MATERIAL FOR THE TASK Block Start
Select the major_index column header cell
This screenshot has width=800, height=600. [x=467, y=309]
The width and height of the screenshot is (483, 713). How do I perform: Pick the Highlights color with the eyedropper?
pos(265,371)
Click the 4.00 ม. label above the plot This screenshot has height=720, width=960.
MATERIAL FOR THE TASK Block End
MATERIAL FOR THE TASK Block Start
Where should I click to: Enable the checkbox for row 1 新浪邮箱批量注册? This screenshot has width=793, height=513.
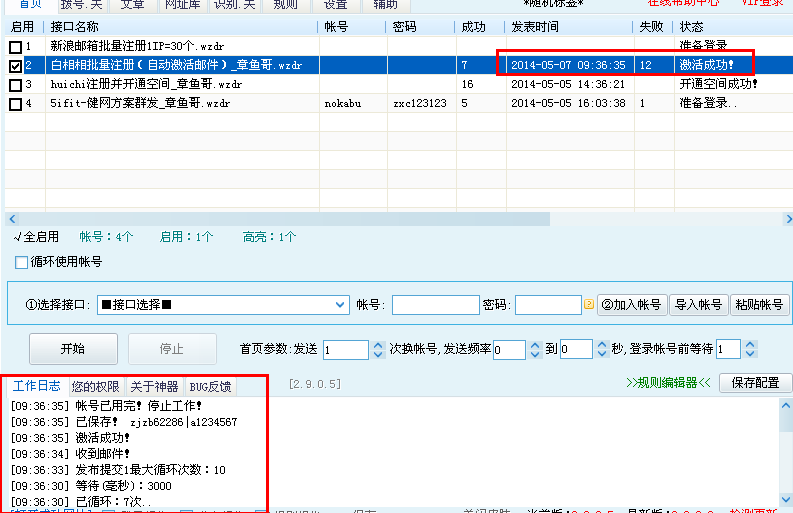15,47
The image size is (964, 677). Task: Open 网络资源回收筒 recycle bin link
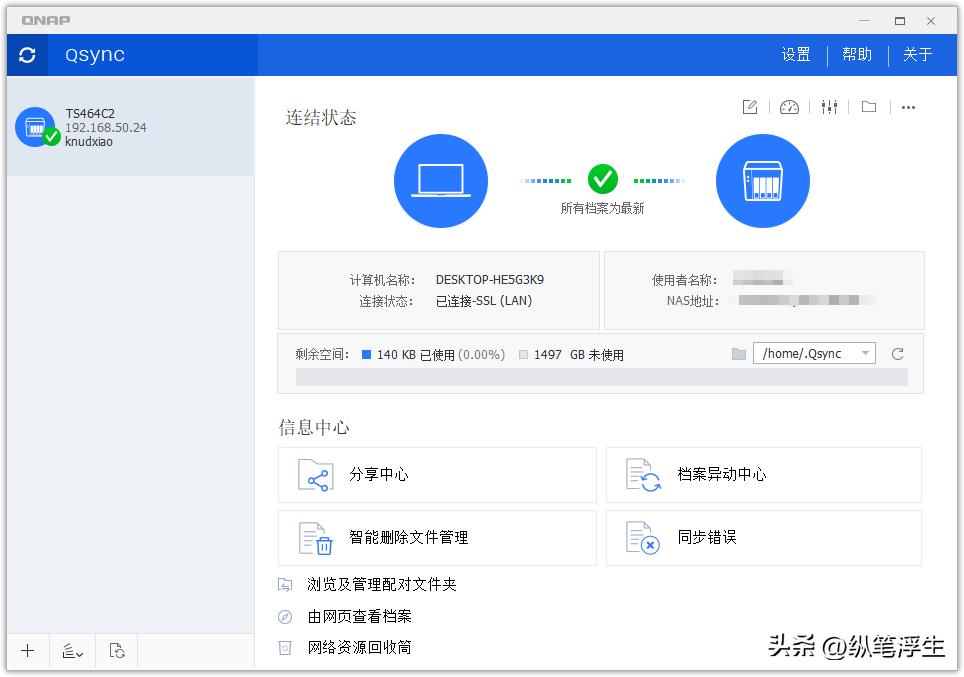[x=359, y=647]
MATERIAL FOR THE TASK Block End
EXERCISE
The response should hold exactly the lines starting at the line with "The width and" and ending at the line with "Click the 4.00", and no other line of the material above.

SOLUTION TO THE EXERCISE
The width and height of the screenshot is (483, 713). How do I perform: Pick the Highlights color with the eyedropper?
pos(265,371)
Click the 4.00 ม. label above the plot This screenshot has height=720, width=960.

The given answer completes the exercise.